Quoted passage:
□ □ □ □ □ □ □

Copyright 2006 James Melough

32:1.  “Behold, a king shall reign in righteousness, and princes shall rule in judgment.”


While this may be taken as a general statement concerning the integrity with which kings are to rule, and leaders are to execute judgment, the reference is specifically to the Millennial reign of the Lord Jesus Christ, when all of this will be literally fulfilled, He being the righteous King referred to here.


32:2.  “And a man shall be as an hiding place from the wind, and a covert from the tempest; as rivers of water in a dry place, as the shadow of a great rock in a weary land.”


The “Man” is the Lord Jesus Christ, the “hiding place” of all who trust Him as Savior, see John 3:8.


The wind is a Biblical symbol of the Holy Spirit, see, e.g., “The wind bloweth where it listeth, and thou hearest the sound thereof, but canst not tell whence it cometh, and whither it goeth: so is every one that is born of the Spirit.”  See also Acts 2:2-4, “And suddenly there came a sound from heaven as of a rushing mighty wind, and it filled all the house where they were sitting .... And they were all filled with the Holy Ghost ....”  In the present instance however, the wind portrays Him as the Executor of God’s judgment against all who resist His striving, and who reject God’s pardon and gift of eternal life.


The “rivers of water in a dry place” describe the Lord Jesus Christ as presented in the Scriptures, for the cleansing and refreshment of all who trust Him as Savior, see John 4:10, “If thou knewest the gift of God, and who it is that saith to thee, Give me to drink; thou wouldest have asked of him, and he would have given thee living water,” and John 4:14, and “Whosoever drinketh of the water that I shall give him shall never thirst; but the water that I shall give him shall be in him a well of water springing up into everlasting life.”

□ □ □ □ □ □ □

Dataset content:

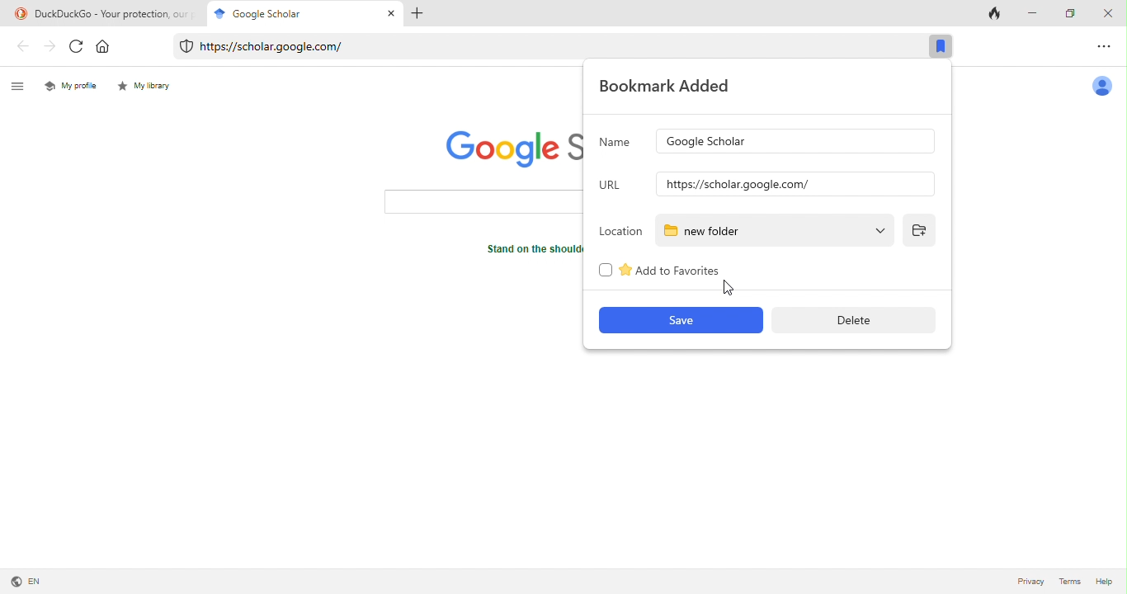 The width and height of the screenshot is (1127, 594). What do you see at coordinates (612, 187) in the screenshot?
I see `url` at bounding box center [612, 187].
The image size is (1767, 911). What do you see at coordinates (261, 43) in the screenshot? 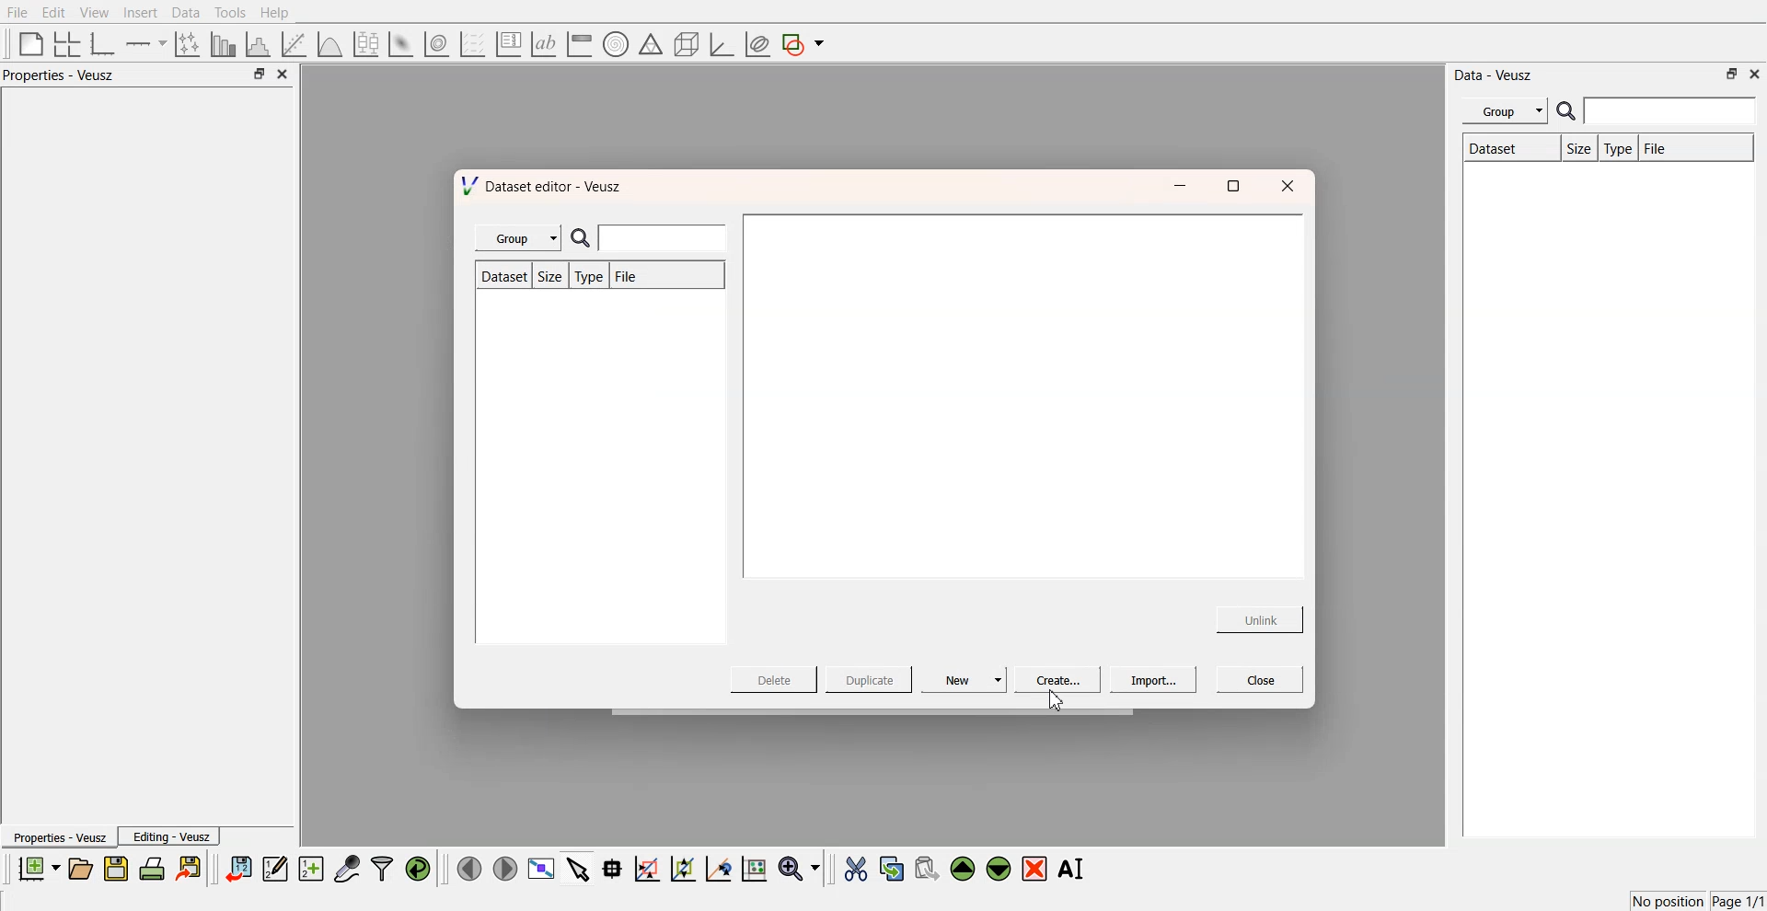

□ □ □ □ □ □ □

Required task: Write out the verse commentary word for word, from "Copyright 2006 James" up to and including "referred to here.". None of the lines are needed for what comes next.

Output:
Copyright 2006 James Melough

32:1.  “Behold, a king shall reign in righteousness, and princes shall rule in judgment.”


While this may be taken as a general statement concerning the integrity with which kings are to rule, and leaders are to execute judgment, the reference is specifically to the Millennial reign of the Lord Jesus Christ, when all of this will be literally fulfilled, He being the righteous King referred to here.